REQUEST:
Write out every item below as a JSON list of strings, with one string per line and blank lines omitted.

DATASET EXTRACT:
'''

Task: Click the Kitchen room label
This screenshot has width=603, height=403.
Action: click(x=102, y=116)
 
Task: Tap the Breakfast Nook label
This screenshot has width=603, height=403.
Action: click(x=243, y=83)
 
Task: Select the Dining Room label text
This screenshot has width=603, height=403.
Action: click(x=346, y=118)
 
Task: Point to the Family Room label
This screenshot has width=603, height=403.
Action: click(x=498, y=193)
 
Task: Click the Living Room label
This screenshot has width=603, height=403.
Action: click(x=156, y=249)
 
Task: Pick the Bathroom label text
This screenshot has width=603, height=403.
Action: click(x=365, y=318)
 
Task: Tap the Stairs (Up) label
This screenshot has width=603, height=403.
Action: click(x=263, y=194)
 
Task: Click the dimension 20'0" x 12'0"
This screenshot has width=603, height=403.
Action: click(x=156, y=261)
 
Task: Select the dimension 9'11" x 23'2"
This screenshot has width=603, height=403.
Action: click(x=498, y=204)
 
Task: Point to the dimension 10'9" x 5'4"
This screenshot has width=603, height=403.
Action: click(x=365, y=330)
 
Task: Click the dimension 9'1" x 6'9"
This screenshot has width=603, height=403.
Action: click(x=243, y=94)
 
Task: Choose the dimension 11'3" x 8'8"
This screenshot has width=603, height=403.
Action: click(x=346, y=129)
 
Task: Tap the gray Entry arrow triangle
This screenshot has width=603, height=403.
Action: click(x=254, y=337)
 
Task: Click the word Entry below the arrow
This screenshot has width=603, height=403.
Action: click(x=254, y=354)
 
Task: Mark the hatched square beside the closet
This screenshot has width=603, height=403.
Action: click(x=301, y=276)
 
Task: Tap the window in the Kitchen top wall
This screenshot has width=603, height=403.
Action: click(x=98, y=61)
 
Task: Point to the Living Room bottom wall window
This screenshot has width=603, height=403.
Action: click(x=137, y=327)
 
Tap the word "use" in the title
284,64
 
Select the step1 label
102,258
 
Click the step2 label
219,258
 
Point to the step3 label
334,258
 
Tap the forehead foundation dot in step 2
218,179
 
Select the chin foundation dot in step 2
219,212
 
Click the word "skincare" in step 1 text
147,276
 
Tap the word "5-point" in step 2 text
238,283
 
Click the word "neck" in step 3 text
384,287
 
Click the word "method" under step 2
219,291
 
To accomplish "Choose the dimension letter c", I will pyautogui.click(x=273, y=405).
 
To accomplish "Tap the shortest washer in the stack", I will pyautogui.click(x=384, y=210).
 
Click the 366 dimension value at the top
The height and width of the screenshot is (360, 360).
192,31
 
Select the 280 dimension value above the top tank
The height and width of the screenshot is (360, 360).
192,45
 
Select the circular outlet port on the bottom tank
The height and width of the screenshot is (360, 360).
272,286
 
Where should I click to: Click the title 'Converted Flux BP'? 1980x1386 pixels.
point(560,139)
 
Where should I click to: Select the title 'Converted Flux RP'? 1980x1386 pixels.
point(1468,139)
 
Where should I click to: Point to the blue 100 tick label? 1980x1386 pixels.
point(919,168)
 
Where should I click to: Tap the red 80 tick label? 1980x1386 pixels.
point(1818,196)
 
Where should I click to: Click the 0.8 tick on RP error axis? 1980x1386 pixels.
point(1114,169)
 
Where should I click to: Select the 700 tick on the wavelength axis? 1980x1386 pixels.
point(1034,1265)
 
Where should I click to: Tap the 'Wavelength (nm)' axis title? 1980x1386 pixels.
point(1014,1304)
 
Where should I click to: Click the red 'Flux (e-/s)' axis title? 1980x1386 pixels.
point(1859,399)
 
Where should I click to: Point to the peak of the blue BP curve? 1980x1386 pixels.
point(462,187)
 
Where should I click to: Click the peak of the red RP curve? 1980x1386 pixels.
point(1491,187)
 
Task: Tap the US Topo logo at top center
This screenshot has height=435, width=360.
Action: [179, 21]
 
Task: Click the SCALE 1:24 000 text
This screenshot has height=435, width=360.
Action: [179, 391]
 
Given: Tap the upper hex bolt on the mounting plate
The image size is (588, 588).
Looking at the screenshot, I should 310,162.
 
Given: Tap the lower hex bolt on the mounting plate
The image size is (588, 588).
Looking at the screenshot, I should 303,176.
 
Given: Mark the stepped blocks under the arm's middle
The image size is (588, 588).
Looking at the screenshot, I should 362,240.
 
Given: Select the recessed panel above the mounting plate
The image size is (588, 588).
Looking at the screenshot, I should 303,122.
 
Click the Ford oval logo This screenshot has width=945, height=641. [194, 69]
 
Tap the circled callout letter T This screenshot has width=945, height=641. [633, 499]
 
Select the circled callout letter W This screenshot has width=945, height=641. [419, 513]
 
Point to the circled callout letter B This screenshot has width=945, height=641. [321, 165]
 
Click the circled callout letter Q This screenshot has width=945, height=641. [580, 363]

'''

THE COMPLETED TASK:
[
  "Task: Click the Kitchen room label",
  "This screenshot has width=603, height=403.",
  "Action: click(x=102, y=116)",
  "Task: Tap the Breakfast Nook label",
  "This screenshot has width=603, height=403.",
  "Action: click(x=243, y=83)",
  "Task: Select the Dining Room label text",
  "This screenshot has width=603, height=403.",
  "Action: click(x=346, y=118)",
  "Task: Point to the Family Room label",
  "This screenshot has width=603, height=403.",
  "Action: click(x=498, y=193)",
  "Task: Click the Living Room label",
  "This screenshot has width=603, height=403.",
  "Action: click(x=156, y=249)",
  "Task: Pick the Bathroom label text",
  "This screenshot has width=603, height=403.",
  "Action: click(x=365, y=318)",
  "Task: Tap the Stairs (Up) label",
  "This screenshot has width=603, height=403.",
  "Action: click(x=263, y=194)",
  "Task: Click the dimension 20'0\" x 12'0\"",
  "This screenshot has width=603, height=403.",
  "Action: click(x=156, y=261)",
  "Task: Select the dimension 9'11\" x 23'2\"",
  "This screenshot has width=603, height=403.",
  "Action: click(x=498, y=204)",
  "Task: Point to the dimension 10'9\" x 5'4\"",
  "This screenshot has width=603, height=403.",
  "Action: click(x=365, y=330)",
  "Task: Click the dimension 9'1\" x 6'9\"",
  "This screenshot has width=603, height=403.",
  "Action: click(x=243, y=94)",
  "Task: Choose the dimension 11'3\" x 8'8\"",
  "This screenshot has width=603, height=403.",
  "Action: click(x=346, y=129)",
  "Task: Tap the gray Entry arrow triangle",
  "This screenshot has width=603, height=403.",
  "Action: click(x=254, y=337)",
  "Task: Click the word Entry below the arrow",
  "This screenshot has width=603, height=403.",
  "Action: click(x=254, y=354)",
  "Task: Mark the hatched square beside the closet",
  "This screenshot has width=603, height=403.",
  "Action: click(x=301, y=276)",
  "Task: Tap the window in the Kitchen top wall",
  "This screenshot has width=603, height=403.",
  "Action: click(x=98, y=61)",
  "Task: Point to the Living Room bottom wall window",
  "This screenshot has width=603, height=403.",
  "Action: click(x=137, y=327)",
  "Tap the word \"use\" in the title",
  "284,64",
  "Select the step1 label",
  "102,258",
  "Click the step2 label",
  "219,258",
  "Point to the step3 label",
  "334,258",
  "Tap the forehead foundation dot in step 2",
  "218,179",
  "Select the chin foundation dot in step 2",
  "219,212",
  "Click the word \"skincare\" in step 1 text",
  "147,276",
  "Tap the word \"5-point\" in step 2 text",
  "238,283",
  "Click the word \"neck\" in step 3 text",
  "384,287",
  "Click the word \"method\" under step 2",
  "219,291",
  "To accomplish \"Choose the dimension letter c\", I will pyautogui.click(x=273, y=405).",
  "To accomplish \"Tap the shortest washer in the stack\", I will pyautogui.click(x=384, y=210).",
  "Click the 366 dimension value at the top",
  "The height and width of the screenshot is (360, 360).",
  "192,31",
  "Select the 280 dimension value above the top tank",
  "The height and width of the screenshot is (360, 360).",
  "192,45",
  "Select the circular outlet port on the bottom tank",
  "The height and width of the screenshot is (360, 360).",
  "272,286",
  "Where should I click to: Click the title 'Converted Flux BP'? 1980x1386 pixels.",
  "point(560,139)",
  "Where should I click to: Select the title 'Converted Flux RP'? 1980x1386 pixels.",
  "point(1468,139)",
  "Where should I click to: Point to the blue 100 tick label? 1980x1386 pixels.",
  "point(919,168)",
  "Where should I click to: Tap the red 80 tick label? 1980x1386 pixels.",
  "point(1818,196)",
  "Where should I click to: Click the 0.8 tick on RP error axis? 1980x1386 pixels.",
  "point(1114,169)",
  "Where should I click to: Select the 700 tick on the wavelength axis? 1980x1386 pixels.",
  "point(1034,1265)",
  "Where should I click to: Tap the 'Wavelength (nm)' axis title? 1980x1386 pixels.",
  "point(1014,1304)",
  "Where should I click to: Click the red 'Flux (e-/s)' axis title? 1980x1386 pixels.",
  "point(1859,399)",
  "Where should I click to: Point to the peak of the blue BP curve? 1980x1386 pixels.",
  "point(462,187)",
  "Where should I click to: Click the peak of the red RP curve? 1980x1386 pixels.",
  "point(1491,187)",
  "Task: Tap the US Topo logo at top center",
  "This screenshot has height=435, width=360.",
  "Action: [179, 21]",
  "Task: Click the SCALE 1:24 000 text",
  "This screenshot has height=435, width=360.",
  "Action: [179, 391]",
  "Given: Tap the upper hex bolt on the mounting plate",
  "The image size is (588, 588).",
  "Looking at the screenshot, I should 310,162.",
  "Given: Tap the lower hex bolt on the mounting plate",
  "The image size is (588, 588).",
  "Looking at the screenshot, I should 303,176.",
  "Given: Mark the stepped blocks under the arm's middle",
  "The image size is (588, 588).",
  "Looking at the screenshot, I should 362,240.",
  "Given: Select the recessed panel above the mounting plate",
  "The image size is (588, 588).",
  "Looking at the screenshot, I should 303,122.",
  "Click the Ford oval logo This screenshot has width=945, height=641. [194, 69]",
  "Tap the circled callout letter T This screenshot has width=945, height=641. [633, 499]",
  "Select the circled callout letter W This screenshot has width=945, height=641. [419, 513]",
  "Point to the circled callout letter B This screenshot has width=945, height=641. [321, 165]",
  "Click the circled callout letter Q This screenshot has width=945, height=641. [580, 363]"
]